Temporäre Bauten am Flussufer in Zagreb
Vor der Flut
Weite, unbebaute Flächen prägen die Ufer der Save in Zagreb. Anders als in vielen anderen europäischen Städten, in denen entlang von Flüssen gerne reges Treiben herrscht, wurden diese Zonen in der kroatischen Hauptstadt aufgrund der Überflutungsgefahr traditionell eher gemieden. Heute begrenzen Dämme mit vorgelagerten Hochwasserschutzpoldern den wilden Nebenarm der Donau. Da diese Bereiche dauerhaft von Bauten freigehalten werden müssen, werden die Stadtgebiete auf beiden Uferseiten von einer breiten Schneise getrennt.
Gallerie
Die Stadt Zagreb hatte die Uferzone der Save als Standort für Europan 13 – Motto: Adaptable City – eingereicht. Ziel war es, einen Weg zu finden, diesen vernachlässigten städtischen Raum auf einer Länge von sieben Kilometern temporär zu beleben.

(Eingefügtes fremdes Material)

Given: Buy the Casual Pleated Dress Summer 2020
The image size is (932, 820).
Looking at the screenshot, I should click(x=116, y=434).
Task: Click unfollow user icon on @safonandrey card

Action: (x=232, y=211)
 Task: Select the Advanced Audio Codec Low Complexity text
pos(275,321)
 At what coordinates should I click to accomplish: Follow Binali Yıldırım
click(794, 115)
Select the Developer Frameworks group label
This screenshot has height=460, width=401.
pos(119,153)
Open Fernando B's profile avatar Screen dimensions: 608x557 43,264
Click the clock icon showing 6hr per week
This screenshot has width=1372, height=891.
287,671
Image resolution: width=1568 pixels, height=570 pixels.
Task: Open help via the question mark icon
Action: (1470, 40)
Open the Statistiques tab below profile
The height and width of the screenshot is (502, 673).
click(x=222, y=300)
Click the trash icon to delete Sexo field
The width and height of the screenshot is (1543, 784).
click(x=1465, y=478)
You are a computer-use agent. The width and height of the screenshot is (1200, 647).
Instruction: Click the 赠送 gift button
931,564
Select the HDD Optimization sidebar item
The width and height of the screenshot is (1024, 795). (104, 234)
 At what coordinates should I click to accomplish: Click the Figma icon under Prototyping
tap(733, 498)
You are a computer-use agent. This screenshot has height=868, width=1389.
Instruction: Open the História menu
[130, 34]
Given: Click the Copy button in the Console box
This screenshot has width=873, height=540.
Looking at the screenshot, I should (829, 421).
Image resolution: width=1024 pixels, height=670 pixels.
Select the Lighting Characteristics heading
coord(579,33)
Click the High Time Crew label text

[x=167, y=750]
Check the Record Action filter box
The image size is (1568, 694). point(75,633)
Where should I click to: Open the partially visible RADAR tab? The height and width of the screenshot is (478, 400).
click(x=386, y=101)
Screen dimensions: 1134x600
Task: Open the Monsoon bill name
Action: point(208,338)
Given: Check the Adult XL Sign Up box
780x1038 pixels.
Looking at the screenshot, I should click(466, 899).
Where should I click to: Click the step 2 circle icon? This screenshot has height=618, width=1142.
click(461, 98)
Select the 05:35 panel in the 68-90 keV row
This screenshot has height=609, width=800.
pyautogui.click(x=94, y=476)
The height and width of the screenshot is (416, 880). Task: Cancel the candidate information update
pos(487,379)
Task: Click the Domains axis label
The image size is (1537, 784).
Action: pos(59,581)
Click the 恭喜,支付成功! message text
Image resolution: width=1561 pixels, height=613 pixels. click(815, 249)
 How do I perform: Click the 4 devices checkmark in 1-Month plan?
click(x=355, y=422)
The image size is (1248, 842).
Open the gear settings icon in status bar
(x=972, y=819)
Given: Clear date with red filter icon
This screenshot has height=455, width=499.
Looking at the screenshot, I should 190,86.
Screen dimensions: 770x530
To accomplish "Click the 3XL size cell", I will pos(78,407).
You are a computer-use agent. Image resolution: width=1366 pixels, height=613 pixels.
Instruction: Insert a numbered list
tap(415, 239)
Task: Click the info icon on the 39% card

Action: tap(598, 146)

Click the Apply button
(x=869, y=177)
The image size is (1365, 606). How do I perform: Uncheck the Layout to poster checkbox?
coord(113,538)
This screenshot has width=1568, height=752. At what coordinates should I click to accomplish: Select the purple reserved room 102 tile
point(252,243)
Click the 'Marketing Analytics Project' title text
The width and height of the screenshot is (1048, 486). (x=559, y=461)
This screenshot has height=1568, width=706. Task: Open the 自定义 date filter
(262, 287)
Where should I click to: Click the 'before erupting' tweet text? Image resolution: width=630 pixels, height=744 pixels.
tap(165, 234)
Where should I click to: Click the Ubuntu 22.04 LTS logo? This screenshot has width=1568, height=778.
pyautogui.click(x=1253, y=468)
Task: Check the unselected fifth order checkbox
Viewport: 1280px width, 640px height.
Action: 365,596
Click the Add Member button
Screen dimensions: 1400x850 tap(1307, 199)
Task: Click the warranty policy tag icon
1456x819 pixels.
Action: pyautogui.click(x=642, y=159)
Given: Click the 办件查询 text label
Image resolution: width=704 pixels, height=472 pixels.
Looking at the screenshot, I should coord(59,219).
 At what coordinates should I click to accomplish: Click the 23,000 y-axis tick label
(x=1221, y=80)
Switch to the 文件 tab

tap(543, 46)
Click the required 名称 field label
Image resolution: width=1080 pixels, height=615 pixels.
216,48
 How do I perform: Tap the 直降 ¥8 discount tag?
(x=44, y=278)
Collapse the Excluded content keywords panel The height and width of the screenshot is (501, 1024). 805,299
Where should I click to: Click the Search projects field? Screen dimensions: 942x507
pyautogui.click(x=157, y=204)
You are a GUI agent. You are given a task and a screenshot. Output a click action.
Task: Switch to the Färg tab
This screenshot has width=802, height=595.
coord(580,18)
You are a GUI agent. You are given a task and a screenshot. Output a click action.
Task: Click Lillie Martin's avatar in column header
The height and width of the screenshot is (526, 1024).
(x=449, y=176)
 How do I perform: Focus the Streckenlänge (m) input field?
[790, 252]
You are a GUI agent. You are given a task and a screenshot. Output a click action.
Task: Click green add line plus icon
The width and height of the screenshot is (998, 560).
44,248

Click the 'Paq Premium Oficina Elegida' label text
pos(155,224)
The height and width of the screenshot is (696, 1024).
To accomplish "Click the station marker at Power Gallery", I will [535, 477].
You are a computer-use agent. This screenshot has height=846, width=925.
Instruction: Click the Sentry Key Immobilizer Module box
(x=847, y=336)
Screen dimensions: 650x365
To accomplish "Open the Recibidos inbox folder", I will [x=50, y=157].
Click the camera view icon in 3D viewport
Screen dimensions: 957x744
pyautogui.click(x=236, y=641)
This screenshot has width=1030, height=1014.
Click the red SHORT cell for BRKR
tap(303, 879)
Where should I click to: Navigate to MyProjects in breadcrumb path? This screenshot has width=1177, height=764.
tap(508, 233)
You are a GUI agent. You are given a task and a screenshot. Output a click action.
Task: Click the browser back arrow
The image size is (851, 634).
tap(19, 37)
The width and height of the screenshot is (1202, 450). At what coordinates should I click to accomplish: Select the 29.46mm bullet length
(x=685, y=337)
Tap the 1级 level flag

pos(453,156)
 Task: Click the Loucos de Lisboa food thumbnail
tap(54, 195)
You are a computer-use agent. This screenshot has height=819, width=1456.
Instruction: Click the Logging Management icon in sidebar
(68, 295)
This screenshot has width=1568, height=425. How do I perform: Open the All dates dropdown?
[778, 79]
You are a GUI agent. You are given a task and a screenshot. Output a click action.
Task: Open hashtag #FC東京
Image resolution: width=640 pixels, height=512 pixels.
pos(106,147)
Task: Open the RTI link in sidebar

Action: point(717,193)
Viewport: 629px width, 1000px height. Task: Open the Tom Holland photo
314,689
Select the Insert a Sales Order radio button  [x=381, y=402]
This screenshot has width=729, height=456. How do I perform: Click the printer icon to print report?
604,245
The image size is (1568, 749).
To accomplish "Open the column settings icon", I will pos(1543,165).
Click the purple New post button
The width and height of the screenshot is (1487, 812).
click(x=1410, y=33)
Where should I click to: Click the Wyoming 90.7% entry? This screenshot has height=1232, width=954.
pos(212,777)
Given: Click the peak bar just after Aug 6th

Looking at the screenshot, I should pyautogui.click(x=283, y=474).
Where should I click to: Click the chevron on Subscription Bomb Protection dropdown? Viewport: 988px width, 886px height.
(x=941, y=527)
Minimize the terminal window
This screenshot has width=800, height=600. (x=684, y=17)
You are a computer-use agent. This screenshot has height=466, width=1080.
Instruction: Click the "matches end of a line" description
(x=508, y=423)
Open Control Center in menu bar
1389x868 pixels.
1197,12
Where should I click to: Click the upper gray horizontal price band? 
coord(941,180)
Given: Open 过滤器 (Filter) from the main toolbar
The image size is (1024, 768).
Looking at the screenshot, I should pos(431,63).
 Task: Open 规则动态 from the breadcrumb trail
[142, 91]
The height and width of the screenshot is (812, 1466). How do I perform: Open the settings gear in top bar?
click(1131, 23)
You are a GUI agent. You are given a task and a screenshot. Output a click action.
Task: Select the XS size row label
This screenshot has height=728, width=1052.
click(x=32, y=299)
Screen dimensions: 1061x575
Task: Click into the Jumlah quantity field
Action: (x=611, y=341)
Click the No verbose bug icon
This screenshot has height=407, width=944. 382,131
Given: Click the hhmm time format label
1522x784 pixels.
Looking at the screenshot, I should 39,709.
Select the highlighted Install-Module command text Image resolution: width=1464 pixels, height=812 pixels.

Der siegreiche Vorschlag kam vom jungen Büro Openact Architecture, das beiderseits des Flusses sogenannte Aktivatoren in verschiedenen Größen und Formen vorschlug. Sie sollten in Gerüstbauweise verwirklicht und mit einem vielseitigen Kultur- und Sportangebot bespielt werden. Das ausgeklügelte Konzept hatte neun verschiedene Typen von Aktivatoren beinhaltet, unter anderem auch Aussichts- bzw. Klettertürme, verschiedenartig genutzte Plätze, Tribünen, künstliche Landschaften, schwimmende Plattformen und Pop-Up-Orte wie etwa Zeltstädte.
Ausloten der Möglichkeiten
Im letzten Sommer wurde ein Teil des Entwurfs als „Sava Activities (Part 1)“ verwirklicht. Drei Monate lang besetzten daraufhin bauliche Strukturen an drei Standorten die Uferzone: an der Slobode-Brücke auf beiden Flussseiten und an einem Brückenkopf des Hendrix-Eisenbahnviadukts. Umgesetzt wurden nutzungsoffene „Space Container“, eine Gerüstkonstruktion, die als Bühne sowie als Befestigung der Projektionsfläche diente, sowie schattenspendende Pavillons mit kreuzförmigen Grundrissen.
Rund um diese Aktivatoren ließ das Planungsteam unter anderem
temporäre Sportfelder anlegen, auf denen gebolzt oder
Beachvolleyball beziehungsweise Badminton gespielt werden konnte.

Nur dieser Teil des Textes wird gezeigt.